> [Assignment]
What lines below mention the word "Show"? Copy each one.
[Start of Attachment]
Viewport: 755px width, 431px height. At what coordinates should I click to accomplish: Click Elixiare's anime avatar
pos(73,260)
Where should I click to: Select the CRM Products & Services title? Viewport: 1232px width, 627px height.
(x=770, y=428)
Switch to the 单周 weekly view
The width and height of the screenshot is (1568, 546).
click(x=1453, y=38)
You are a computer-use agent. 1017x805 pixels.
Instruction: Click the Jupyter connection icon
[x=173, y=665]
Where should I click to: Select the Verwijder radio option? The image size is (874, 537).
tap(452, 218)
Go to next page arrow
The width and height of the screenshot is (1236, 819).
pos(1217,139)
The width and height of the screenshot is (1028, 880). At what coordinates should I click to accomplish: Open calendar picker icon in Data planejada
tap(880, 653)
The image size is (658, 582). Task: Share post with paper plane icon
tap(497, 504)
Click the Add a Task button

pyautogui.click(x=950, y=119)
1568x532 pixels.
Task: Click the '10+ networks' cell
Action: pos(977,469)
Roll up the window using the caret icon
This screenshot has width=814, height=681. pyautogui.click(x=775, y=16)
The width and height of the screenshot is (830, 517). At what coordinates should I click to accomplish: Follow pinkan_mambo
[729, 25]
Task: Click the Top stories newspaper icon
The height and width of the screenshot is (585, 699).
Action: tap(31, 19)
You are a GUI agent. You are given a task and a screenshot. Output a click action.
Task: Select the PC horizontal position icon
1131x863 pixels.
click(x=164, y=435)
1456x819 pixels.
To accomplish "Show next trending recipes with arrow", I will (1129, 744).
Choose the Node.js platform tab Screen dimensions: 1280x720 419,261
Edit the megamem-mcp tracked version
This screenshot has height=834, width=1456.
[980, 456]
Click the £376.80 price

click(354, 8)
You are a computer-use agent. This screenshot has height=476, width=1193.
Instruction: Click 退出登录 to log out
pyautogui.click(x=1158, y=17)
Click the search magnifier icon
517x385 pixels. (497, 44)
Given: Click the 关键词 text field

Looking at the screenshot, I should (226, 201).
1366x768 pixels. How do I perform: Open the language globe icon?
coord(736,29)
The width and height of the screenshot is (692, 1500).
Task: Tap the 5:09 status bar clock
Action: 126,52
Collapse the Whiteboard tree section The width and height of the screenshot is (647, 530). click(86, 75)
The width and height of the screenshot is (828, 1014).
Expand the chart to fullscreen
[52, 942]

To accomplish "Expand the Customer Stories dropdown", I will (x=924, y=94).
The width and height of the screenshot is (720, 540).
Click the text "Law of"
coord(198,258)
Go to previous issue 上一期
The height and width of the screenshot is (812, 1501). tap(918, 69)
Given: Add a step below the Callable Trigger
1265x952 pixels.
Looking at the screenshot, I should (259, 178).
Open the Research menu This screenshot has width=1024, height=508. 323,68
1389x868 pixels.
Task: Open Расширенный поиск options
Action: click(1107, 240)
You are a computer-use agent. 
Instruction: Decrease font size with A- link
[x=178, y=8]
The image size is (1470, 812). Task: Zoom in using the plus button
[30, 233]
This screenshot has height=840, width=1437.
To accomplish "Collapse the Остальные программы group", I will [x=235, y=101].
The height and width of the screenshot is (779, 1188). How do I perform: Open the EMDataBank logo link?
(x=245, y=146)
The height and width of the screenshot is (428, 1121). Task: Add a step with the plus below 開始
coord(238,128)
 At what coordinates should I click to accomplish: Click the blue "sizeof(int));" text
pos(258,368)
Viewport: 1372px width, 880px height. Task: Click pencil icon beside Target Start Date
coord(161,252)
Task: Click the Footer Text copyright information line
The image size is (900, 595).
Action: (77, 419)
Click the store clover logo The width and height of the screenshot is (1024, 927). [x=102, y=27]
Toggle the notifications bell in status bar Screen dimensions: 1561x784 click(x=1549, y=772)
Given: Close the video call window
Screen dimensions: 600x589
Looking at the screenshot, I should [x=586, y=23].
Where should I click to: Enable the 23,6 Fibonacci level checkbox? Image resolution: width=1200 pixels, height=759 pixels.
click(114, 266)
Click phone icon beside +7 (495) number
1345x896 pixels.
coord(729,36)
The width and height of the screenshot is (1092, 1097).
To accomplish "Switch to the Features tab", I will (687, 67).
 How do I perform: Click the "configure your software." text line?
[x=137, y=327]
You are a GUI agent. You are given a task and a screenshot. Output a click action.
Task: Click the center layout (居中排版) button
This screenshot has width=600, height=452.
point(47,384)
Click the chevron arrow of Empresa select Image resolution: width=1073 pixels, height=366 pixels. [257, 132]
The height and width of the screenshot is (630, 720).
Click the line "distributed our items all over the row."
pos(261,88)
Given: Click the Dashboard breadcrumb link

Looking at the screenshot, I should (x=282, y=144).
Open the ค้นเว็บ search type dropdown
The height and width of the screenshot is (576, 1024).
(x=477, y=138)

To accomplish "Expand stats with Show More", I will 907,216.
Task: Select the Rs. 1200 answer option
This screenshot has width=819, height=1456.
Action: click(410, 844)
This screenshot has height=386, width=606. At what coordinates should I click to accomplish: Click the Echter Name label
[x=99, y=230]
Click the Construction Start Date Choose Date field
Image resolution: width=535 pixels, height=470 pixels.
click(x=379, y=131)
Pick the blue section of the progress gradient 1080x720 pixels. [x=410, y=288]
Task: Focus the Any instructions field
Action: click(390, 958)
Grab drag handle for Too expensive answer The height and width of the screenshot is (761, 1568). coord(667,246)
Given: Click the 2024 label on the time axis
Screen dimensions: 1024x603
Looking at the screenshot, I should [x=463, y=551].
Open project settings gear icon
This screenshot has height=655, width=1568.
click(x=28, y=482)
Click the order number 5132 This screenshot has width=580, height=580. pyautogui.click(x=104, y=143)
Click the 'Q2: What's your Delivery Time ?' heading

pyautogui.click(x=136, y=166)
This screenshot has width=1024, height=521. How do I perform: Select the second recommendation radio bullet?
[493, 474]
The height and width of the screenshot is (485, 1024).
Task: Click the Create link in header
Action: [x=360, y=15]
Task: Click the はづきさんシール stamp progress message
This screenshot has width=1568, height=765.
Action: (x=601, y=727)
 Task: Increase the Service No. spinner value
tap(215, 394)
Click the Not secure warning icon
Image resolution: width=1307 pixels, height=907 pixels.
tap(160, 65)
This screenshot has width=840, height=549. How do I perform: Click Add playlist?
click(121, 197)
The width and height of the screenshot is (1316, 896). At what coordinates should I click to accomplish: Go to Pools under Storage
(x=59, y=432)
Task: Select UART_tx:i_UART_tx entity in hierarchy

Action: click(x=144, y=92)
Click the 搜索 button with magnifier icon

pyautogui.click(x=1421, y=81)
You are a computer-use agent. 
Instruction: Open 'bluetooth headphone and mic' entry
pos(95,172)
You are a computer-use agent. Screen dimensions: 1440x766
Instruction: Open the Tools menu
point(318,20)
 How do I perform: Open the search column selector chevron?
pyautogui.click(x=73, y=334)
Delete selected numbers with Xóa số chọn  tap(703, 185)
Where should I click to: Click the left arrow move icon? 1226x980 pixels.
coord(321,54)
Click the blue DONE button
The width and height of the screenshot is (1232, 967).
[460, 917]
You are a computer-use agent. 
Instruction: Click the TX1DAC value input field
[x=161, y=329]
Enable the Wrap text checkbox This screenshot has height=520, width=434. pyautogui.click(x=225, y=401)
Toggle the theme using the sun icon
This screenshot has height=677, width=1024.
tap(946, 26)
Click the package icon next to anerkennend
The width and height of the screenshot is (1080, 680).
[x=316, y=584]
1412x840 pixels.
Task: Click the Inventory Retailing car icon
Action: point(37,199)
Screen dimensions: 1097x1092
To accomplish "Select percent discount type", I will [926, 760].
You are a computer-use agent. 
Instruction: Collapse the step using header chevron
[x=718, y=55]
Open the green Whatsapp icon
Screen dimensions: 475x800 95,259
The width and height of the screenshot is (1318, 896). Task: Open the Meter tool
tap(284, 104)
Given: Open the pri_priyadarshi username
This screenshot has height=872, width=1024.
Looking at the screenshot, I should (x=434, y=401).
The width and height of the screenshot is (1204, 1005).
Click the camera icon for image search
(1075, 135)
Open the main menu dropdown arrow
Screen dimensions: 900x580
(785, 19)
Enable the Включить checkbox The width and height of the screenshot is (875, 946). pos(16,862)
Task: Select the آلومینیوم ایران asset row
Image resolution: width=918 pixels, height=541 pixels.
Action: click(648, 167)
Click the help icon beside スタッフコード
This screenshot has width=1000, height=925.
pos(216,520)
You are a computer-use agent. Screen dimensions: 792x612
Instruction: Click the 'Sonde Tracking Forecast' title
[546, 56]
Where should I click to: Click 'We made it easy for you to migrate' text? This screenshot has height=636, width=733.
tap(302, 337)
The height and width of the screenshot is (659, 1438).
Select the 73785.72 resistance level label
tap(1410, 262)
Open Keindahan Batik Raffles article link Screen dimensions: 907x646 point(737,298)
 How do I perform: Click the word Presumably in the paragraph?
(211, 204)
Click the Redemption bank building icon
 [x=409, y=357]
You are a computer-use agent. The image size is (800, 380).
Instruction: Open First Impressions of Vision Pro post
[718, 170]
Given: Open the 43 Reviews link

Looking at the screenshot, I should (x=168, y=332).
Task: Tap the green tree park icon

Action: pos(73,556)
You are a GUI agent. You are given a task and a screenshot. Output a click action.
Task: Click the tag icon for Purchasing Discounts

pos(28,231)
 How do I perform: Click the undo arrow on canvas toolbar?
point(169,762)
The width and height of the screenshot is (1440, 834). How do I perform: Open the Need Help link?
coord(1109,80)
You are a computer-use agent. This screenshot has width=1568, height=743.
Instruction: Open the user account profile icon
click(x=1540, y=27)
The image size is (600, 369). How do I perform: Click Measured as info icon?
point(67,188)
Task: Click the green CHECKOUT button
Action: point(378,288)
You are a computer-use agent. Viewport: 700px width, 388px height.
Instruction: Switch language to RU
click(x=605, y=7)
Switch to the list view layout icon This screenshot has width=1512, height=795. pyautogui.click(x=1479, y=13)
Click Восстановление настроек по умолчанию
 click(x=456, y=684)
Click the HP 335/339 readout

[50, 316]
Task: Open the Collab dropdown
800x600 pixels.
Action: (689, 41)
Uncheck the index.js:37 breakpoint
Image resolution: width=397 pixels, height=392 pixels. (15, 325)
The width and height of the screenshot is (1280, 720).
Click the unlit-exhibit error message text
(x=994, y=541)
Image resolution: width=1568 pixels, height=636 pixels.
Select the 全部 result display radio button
[End of Attachment]
> [Result of this task]
To accomplish "Show next trending recipes with arrow", I will (1129, 744).
To accomplish "Expand stats with Show More", I will 907,216.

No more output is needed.